Friday, October 30, 2009

Der Panther

While I'm on this big cat poetry jag, here's one more personal favorite, Der Panther by Rainer Maria Rilke. I looked for and found several pictures to go with this post, but somehow they seem to disrespect the poem. There are a number of fine translations, each having its merits, but I'm going with this one today.

The Panther

In the Jardin des Plantes, Paris

From seeing the bars, his seeing is so exhausted
that it no longer holds anything anymore.
To him the world is bars, a hundred thousand
bars, and behind the bars, nothing.

The lithe swinging of that rhythmical easy stride
which circles down to the tiniest hub
is like a dance of energy around a point
in which a great will stands stunned and numb.

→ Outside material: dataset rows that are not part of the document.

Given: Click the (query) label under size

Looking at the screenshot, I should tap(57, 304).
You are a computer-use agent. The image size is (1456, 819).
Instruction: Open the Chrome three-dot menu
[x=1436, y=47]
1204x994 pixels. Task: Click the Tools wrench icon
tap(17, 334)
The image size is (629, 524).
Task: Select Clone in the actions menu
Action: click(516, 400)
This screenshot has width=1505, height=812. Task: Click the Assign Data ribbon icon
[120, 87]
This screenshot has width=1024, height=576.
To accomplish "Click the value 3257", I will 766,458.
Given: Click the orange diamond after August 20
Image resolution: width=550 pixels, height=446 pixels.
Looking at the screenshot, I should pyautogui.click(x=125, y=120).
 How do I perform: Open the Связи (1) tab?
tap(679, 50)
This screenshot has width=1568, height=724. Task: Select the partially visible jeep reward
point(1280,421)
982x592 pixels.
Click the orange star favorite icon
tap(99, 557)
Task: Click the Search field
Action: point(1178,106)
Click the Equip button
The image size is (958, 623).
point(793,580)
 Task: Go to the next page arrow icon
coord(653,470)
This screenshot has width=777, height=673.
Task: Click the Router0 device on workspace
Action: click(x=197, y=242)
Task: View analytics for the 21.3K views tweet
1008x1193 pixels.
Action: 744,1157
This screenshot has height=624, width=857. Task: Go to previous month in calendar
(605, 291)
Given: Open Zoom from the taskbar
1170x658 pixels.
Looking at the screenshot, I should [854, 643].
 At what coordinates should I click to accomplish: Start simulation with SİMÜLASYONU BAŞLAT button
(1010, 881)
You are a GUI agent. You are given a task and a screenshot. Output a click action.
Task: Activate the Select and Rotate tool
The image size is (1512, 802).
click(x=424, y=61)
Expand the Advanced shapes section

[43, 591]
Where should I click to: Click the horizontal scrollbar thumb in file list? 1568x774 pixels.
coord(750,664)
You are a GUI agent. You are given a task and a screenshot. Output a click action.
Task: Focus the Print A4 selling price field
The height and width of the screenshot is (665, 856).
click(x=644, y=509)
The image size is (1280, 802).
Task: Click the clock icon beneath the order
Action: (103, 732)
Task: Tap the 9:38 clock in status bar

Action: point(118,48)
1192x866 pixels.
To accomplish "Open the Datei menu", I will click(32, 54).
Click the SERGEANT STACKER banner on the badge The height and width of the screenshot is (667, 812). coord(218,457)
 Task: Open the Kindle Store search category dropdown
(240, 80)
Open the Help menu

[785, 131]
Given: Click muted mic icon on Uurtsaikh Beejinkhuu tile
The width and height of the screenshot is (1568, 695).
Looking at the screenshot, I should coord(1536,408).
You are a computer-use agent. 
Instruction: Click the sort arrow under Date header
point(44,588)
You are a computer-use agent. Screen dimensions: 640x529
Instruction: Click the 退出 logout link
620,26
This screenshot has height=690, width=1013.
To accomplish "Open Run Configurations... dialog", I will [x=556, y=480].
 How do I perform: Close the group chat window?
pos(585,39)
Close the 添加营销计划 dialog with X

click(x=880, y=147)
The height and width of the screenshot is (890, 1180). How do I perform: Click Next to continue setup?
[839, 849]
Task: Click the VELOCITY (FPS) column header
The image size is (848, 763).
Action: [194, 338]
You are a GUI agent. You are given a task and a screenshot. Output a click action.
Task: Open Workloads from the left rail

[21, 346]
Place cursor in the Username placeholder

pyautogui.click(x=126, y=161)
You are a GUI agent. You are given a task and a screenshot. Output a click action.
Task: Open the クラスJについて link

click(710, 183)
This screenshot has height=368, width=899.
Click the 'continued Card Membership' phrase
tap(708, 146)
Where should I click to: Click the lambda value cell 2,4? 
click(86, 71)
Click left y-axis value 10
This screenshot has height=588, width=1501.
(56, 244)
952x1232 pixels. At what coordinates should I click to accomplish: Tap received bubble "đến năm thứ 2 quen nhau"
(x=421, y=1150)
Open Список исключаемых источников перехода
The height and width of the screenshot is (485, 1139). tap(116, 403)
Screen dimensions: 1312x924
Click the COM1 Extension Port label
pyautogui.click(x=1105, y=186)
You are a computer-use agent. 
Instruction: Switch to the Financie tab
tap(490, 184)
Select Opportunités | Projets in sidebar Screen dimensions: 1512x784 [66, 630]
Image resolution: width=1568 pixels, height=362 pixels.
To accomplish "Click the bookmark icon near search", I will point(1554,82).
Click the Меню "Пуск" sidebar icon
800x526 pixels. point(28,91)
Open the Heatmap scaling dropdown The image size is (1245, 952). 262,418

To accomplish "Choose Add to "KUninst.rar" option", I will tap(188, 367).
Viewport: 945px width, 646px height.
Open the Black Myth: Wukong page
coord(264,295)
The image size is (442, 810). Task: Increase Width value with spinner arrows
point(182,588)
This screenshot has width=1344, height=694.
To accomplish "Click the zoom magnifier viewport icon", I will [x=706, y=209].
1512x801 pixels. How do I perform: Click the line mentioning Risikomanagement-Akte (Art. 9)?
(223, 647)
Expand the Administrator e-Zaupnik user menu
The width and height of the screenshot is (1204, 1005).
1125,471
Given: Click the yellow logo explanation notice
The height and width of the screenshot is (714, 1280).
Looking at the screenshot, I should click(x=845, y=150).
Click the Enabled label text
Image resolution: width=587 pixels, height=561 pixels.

Only at times the curtains of the pupil rise
without a sound . . . then a shape enters,
slips through the tightened silence of the shoulders,
reaches the heart, and dies.

translation by Robert Bly

2 comments:

  1. This poem also came to my mind when you posted The Tiger. It's another favorite of mine. I don't like the way Bly translated the first line though; it's clunky. Then again, I don't envy people who try to translate poems. In German, this is a rhyming poem, and the rhyme is important to give you the rhythm of a pacing cat behind bars. Unfortunately, when you try to translate it, it's hard enough to get the right words, let alone find ones that rhyme.

    Christine

    ReplyDelete
  2. Yes, and I read and reread the various translations, with much admiration for each. I suppose it's a measure of a poem's greatness that it works even apart from the original sounds and language.